* _Direction_:
Return every line of the material below word for word, leaving out the pictures.

* _Data section_:

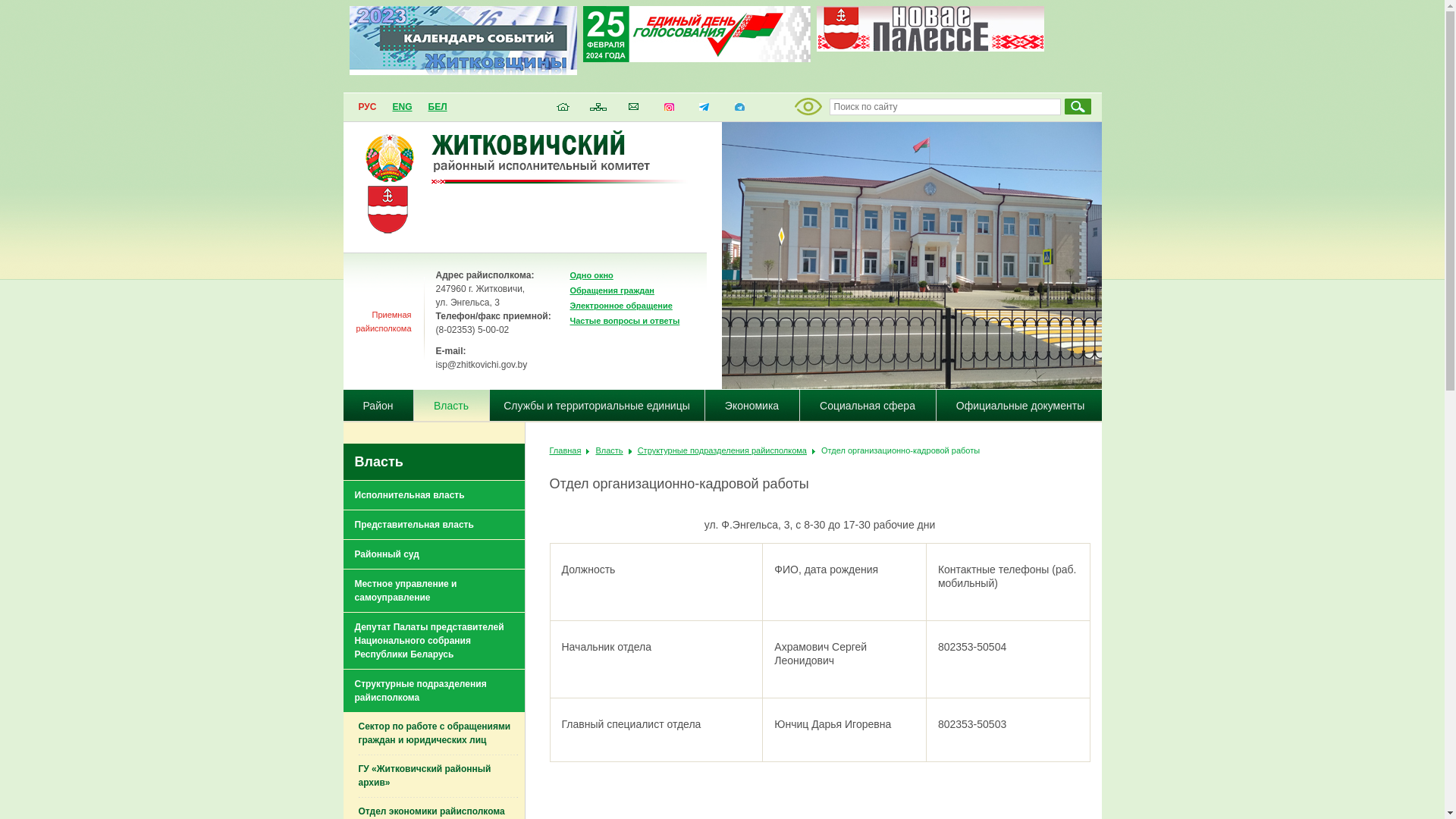 The image size is (1456, 819). Describe the element at coordinates (401, 106) in the screenshot. I see `'ENG'` at that location.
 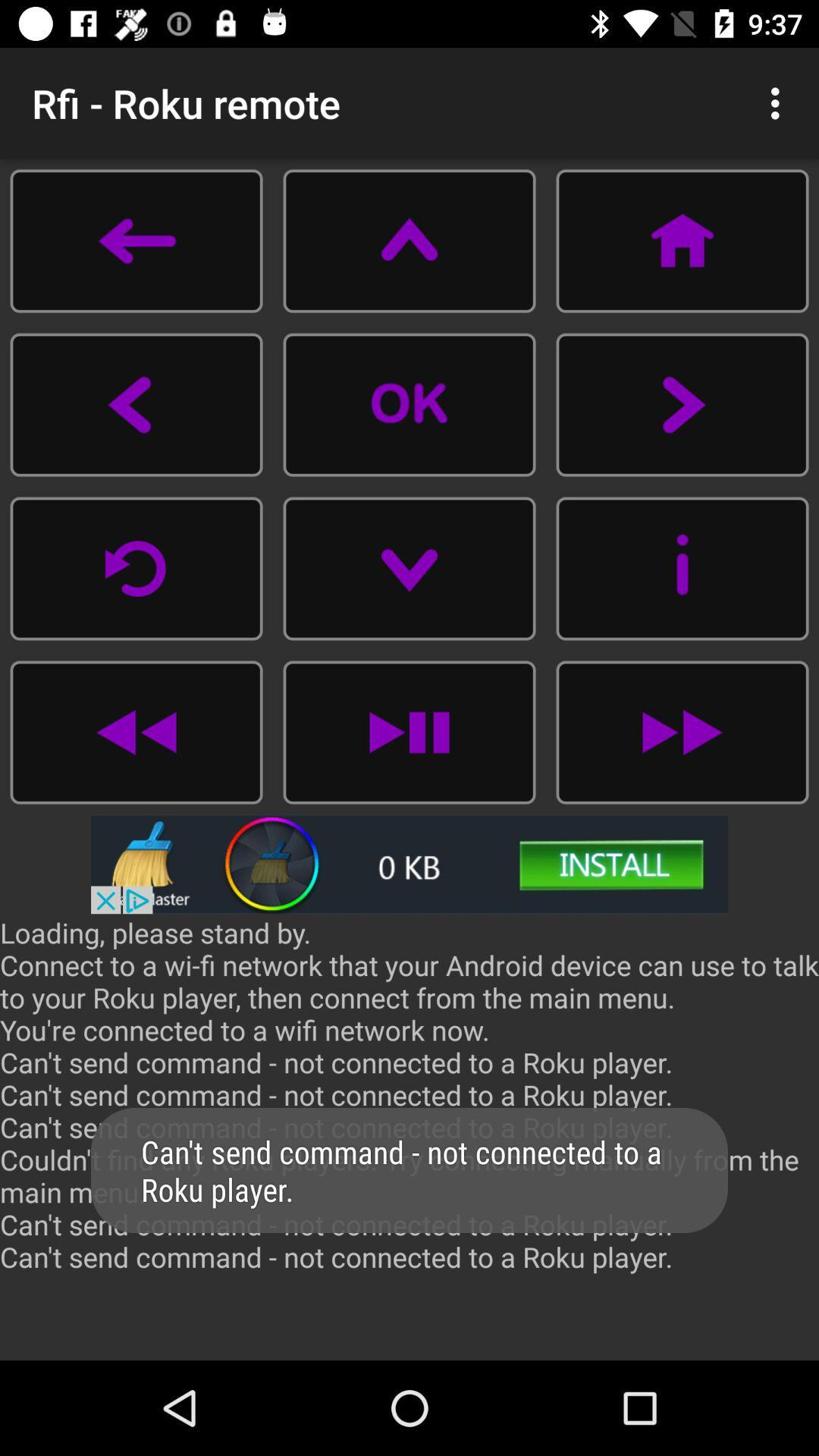 I want to click on go back, so click(x=136, y=732).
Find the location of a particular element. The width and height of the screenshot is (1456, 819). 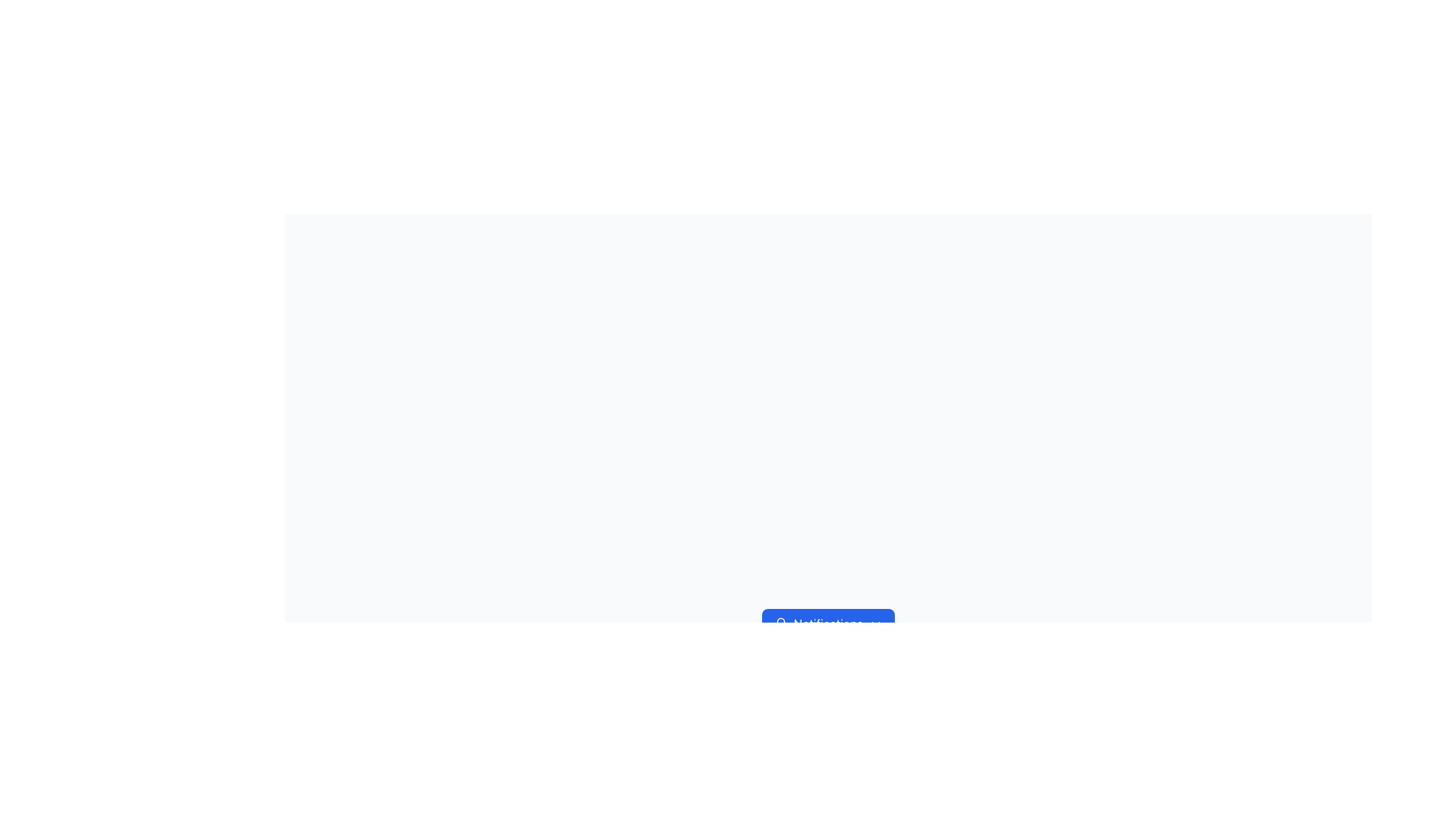

the collapsible/expandable icon located on the far right side of the 'Notifications' button to initiate the hover effect is located at coordinates (876, 623).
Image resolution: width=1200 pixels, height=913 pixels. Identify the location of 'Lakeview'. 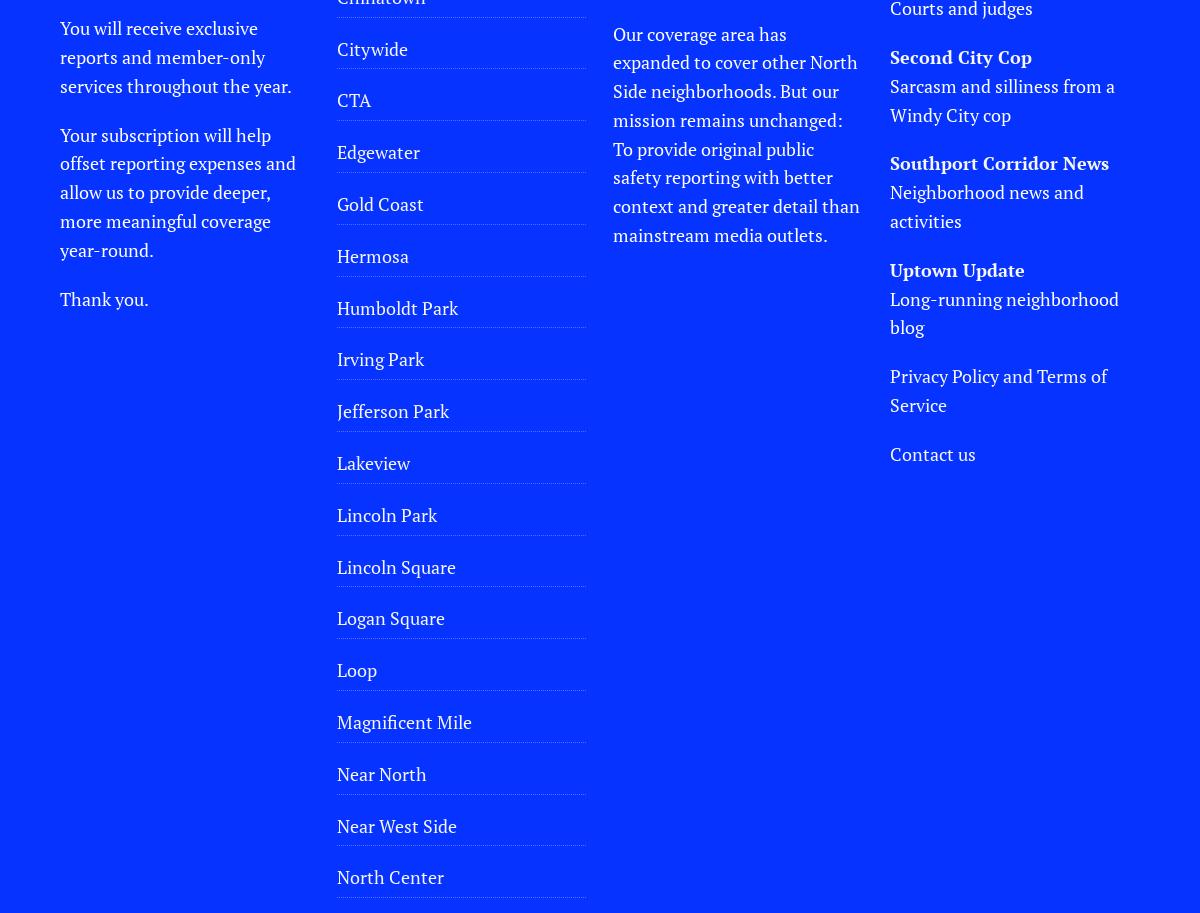
(372, 460).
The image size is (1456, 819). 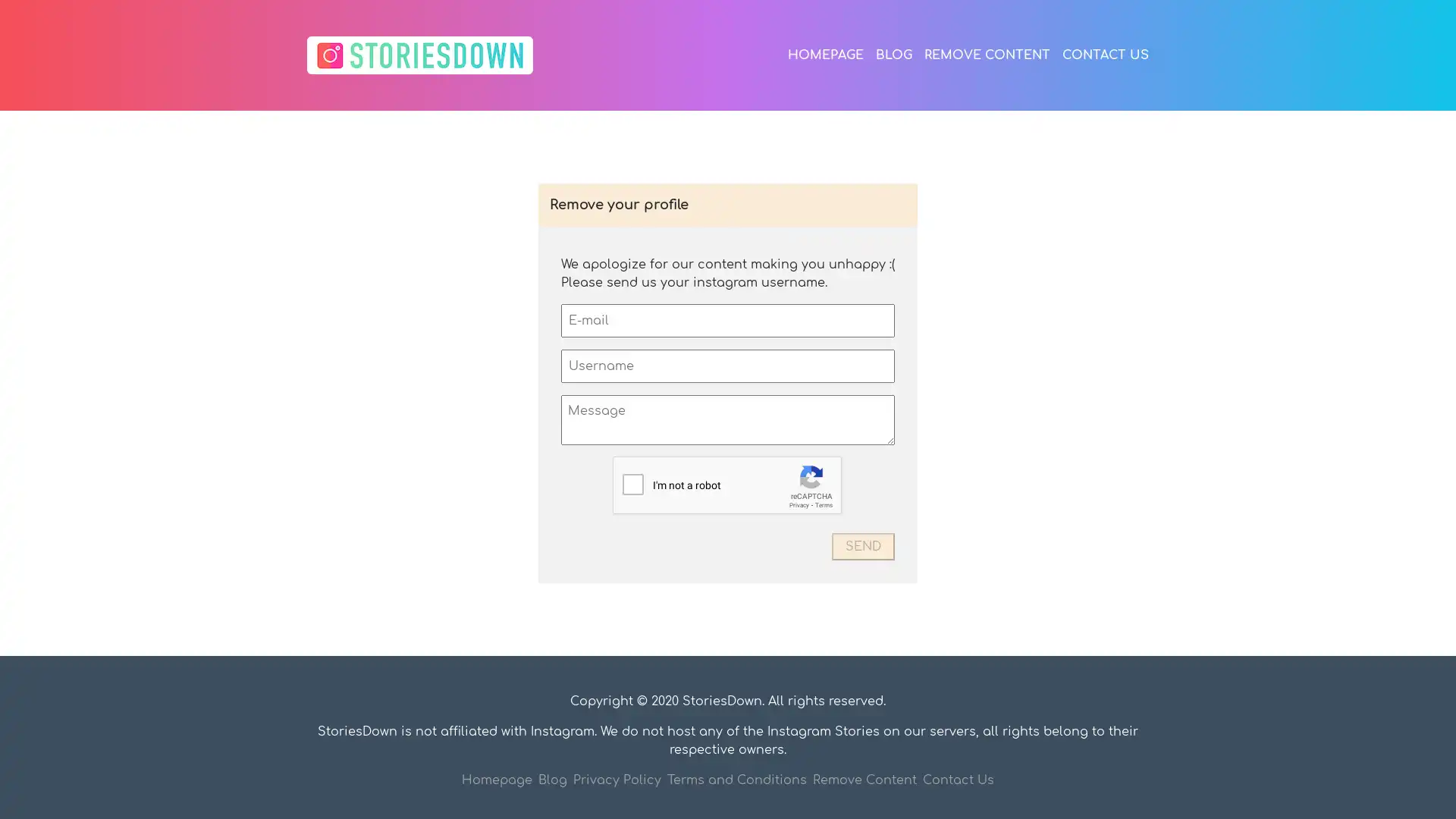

* _Result of this exercise_:
 The image size is (1456, 819). Describe the element at coordinates (401, 106) in the screenshot. I see `'ENG'` at that location.
  I want to click on go back, so click(x=136, y=732).
Find the location of a particular element. The width and height of the screenshot is (1456, 819). 

the collapsible/expandable icon located on the far right side of the 'Notifications' button to initiate the hover effect is located at coordinates (876, 623).
Image resolution: width=1200 pixels, height=913 pixels. Identify the location of 'Lakeview'. 
(372, 460).
The image size is (1456, 819). 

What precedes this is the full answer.